§ DIRECTIONS
Drop all pictures and repeat exactly the lines from the line holding "You are a GUI" through the end of the records.

*** PROVIDED MATERIAL ***

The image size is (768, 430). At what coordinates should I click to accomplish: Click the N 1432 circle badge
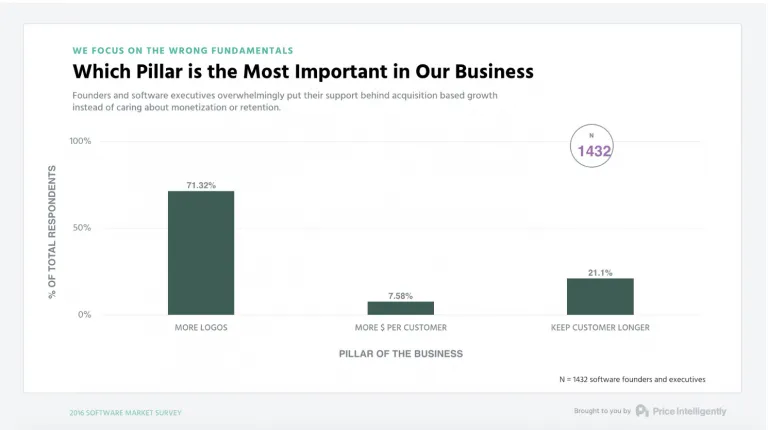coord(592,146)
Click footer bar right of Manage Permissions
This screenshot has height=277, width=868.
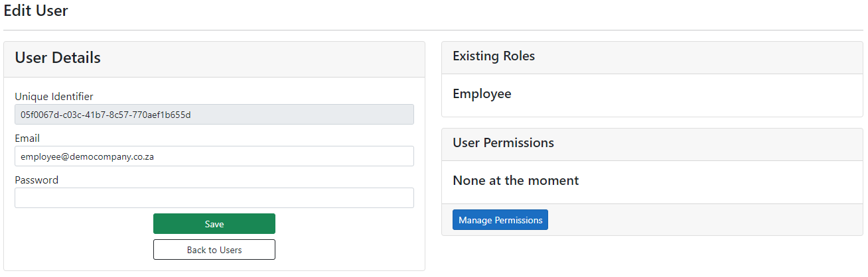703,220
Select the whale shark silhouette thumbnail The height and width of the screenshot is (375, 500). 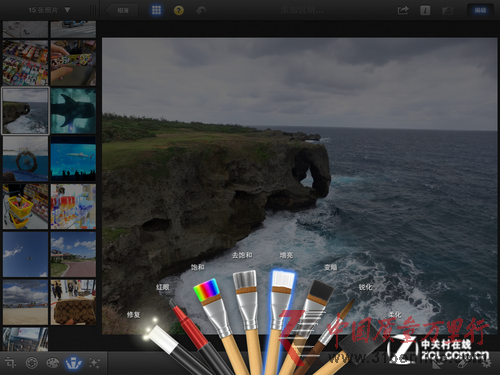pyautogui.click(x=73, y=111)
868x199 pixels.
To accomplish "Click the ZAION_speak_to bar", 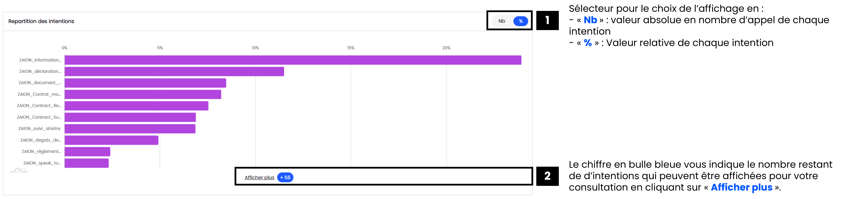I will pyautogui.click(x=86, y=163).
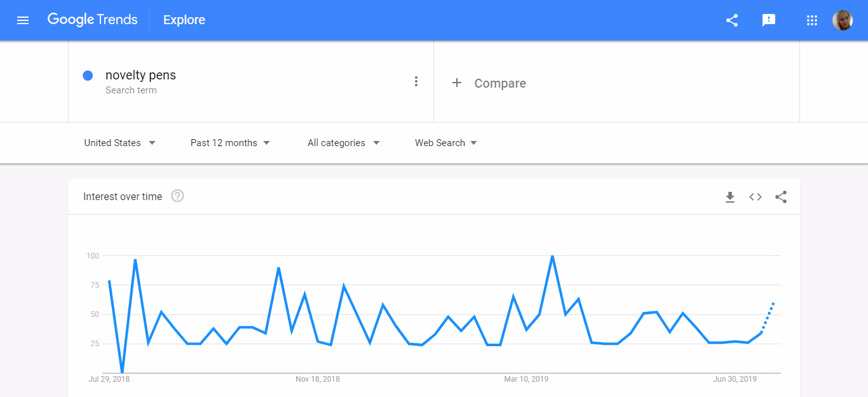
Task: Open the options menu for novelty pens
Action: point(416,81)
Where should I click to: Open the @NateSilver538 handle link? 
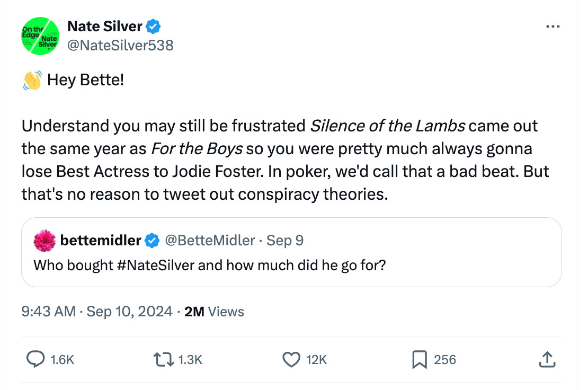tap(120, 46)
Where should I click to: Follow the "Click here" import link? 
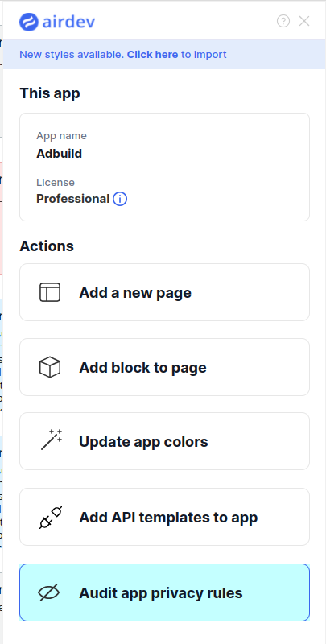[x=152, y=54]
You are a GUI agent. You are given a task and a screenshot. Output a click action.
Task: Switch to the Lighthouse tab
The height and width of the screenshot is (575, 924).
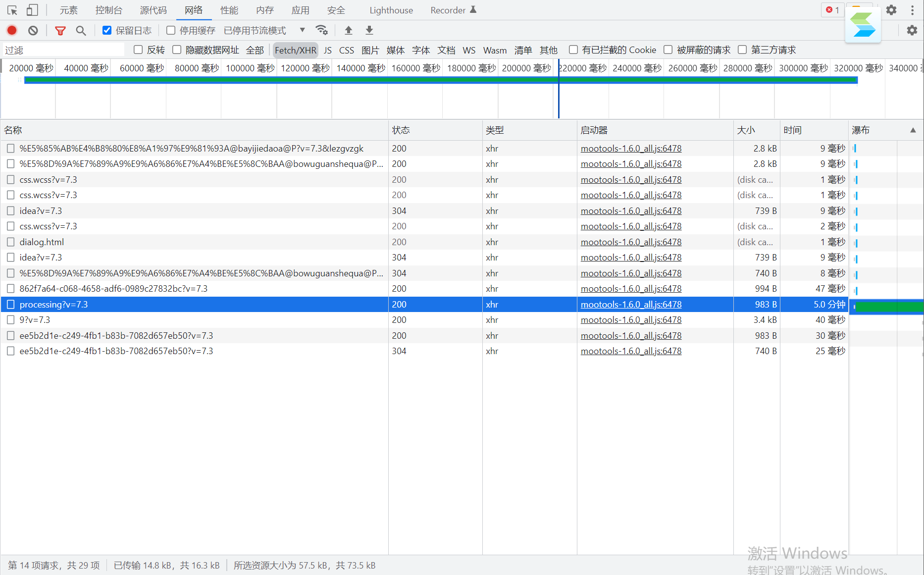[391, 10]
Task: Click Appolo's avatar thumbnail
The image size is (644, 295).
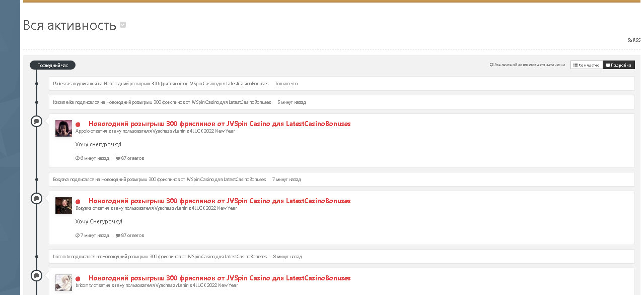Action: (63, 128)
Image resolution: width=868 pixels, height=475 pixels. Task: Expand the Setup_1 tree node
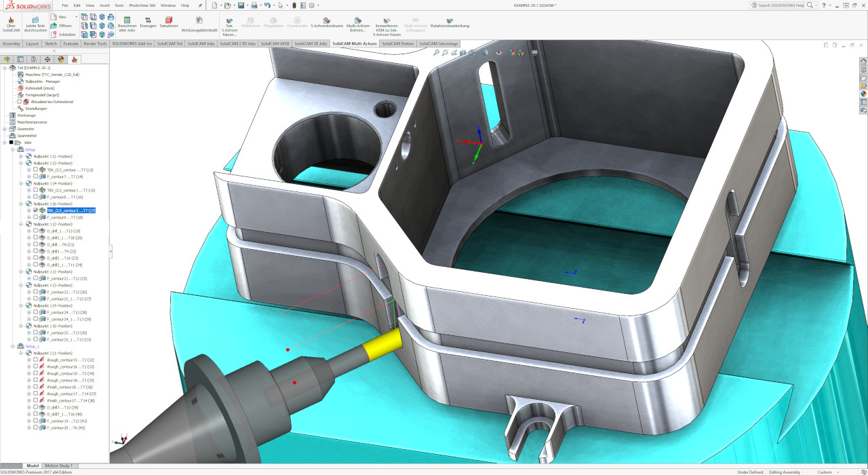(13, 347)
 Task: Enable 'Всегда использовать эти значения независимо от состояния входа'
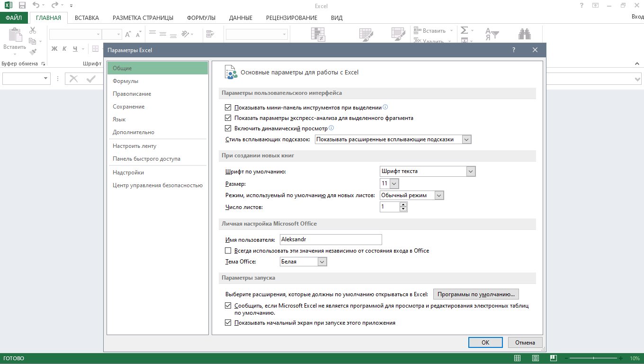[228, 250]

*** End of PROVIDED MATERIAL ***

§ ANSWER TO THIS TASK
You are a GUI agent. You are given a task and a screenshot. Output a click action.
Task: Switch to the Lighthouse tab
The height and width of the screenshot is (575, 924).
[391, 10]
Task: Click Appolo's avatar thumbnail
The image size is (644, 295).
Action: (63, 128)
Image resolution: width=868 pixels, height=475 pixels. Task: Expand the Setup_1 tree node
(13, 347)
 Task: Enable 'Всегда использовать эти значения независимо от состояния входа'
[228, 250]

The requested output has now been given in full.